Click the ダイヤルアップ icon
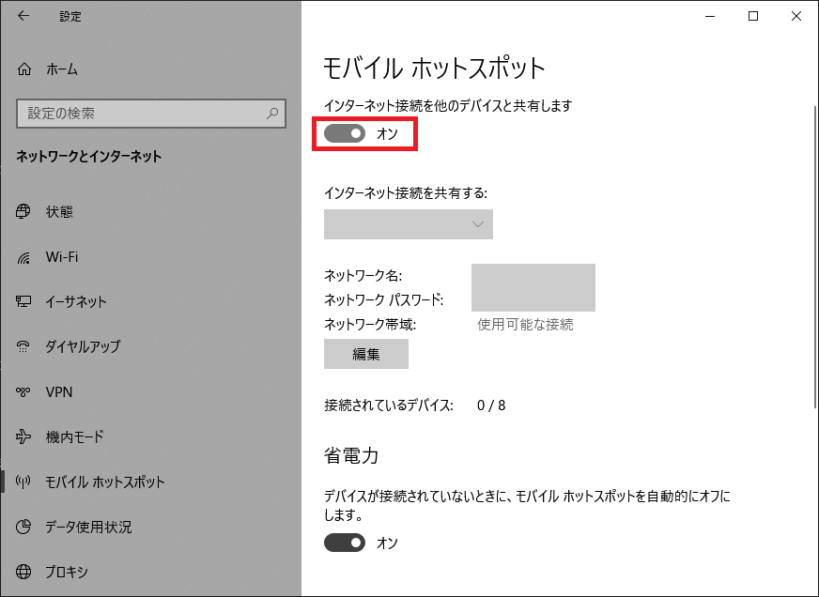Screen dimensions: 819x597 (24, 347)
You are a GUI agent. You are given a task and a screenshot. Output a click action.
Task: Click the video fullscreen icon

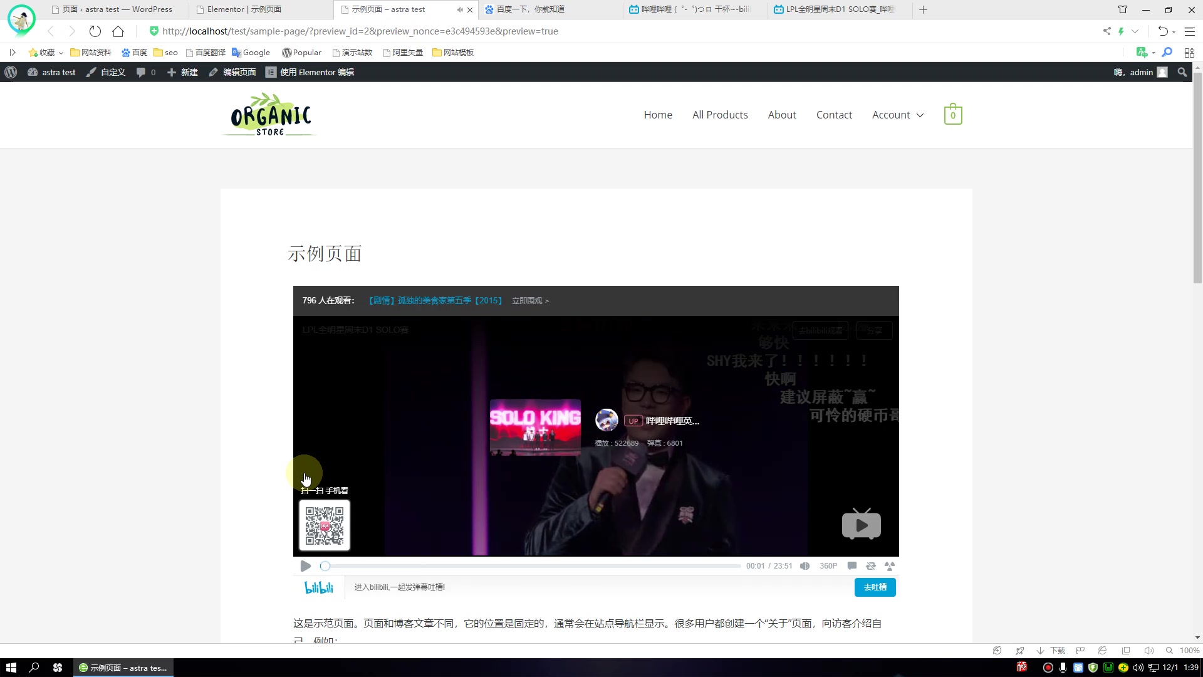tap(890, 566)
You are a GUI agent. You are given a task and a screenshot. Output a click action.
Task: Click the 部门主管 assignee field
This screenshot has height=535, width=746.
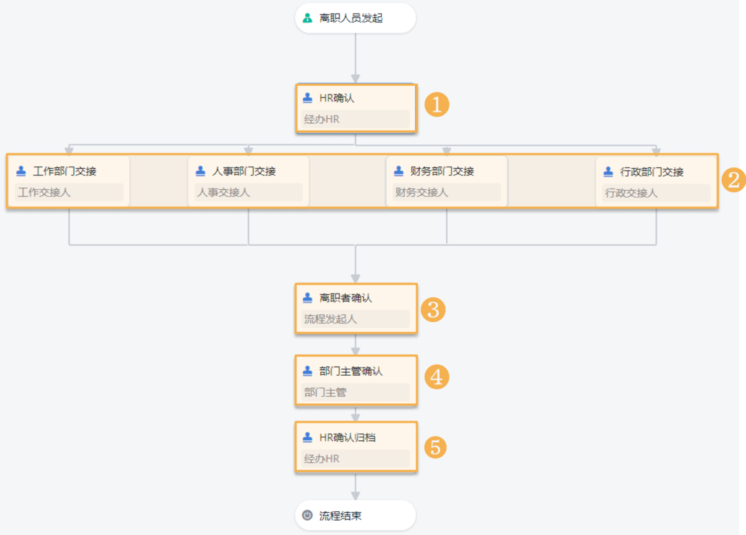tap(355, 393)
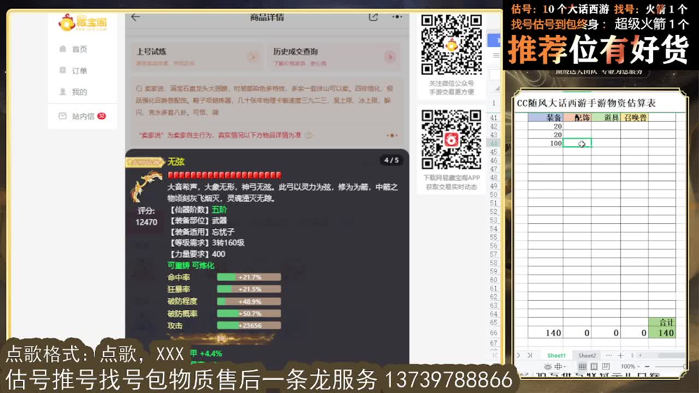Click the 藏宝阁 logo in the sidebar

[x=82, y=22]
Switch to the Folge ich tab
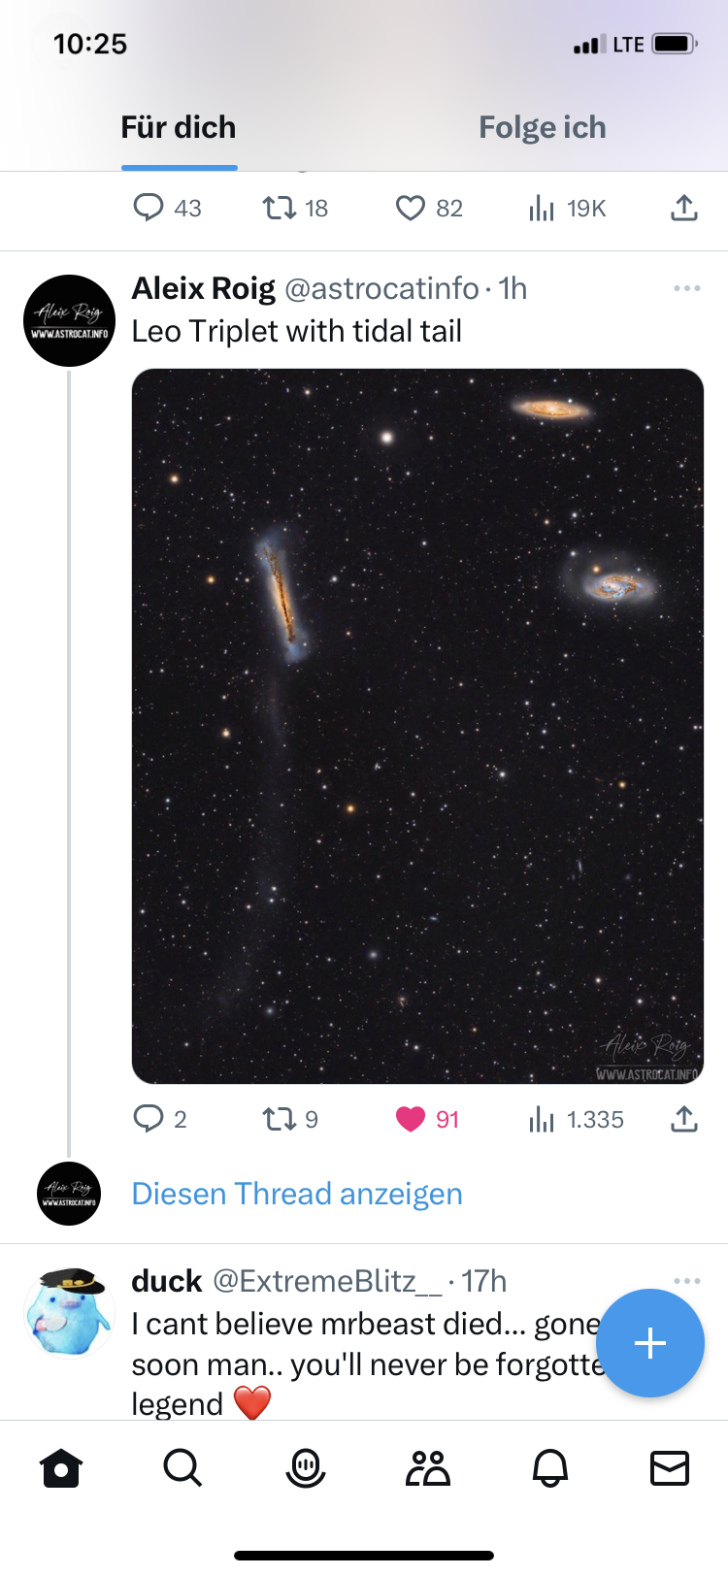 coord(542,126)
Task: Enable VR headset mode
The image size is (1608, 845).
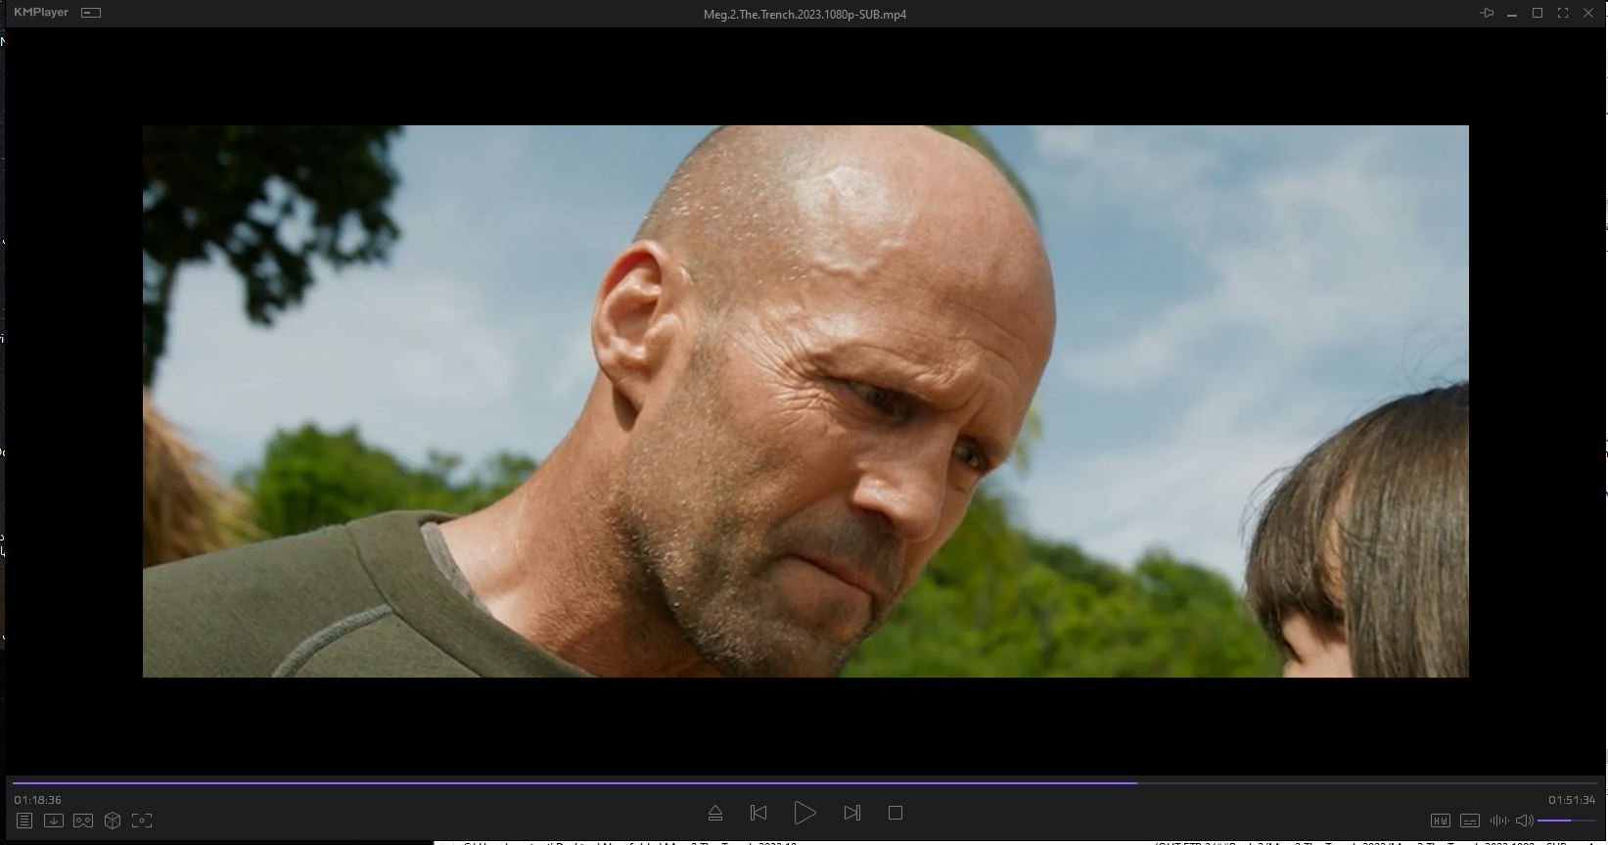Action: point(83,821)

================

The task: A word-for-word copy of all the data is required, minus the pictures.

Expected answer:
Click the ダイヤルアップ icon
Screen dimensions: 819x597 (24, 347)
You are a GUI agent. You are given a task and a screenshot. Output a click action.
Task: Click the video fullscreen icon

tap(890, 566)
You are a GUI agent. You are given a task and a screenshot. Output a click action.
Task: Click the 部门主管 assignee field
This screenshot has height=535, width=746.
tap(355, 393)
Click the 藏宝阁 logo in the sidebar

[x=82, y=22]
Switch to the Folge ich tab
 coord(542,126)
Task: Enable VR headset mode
The image size is (1608, 845).
Action: point(83,821)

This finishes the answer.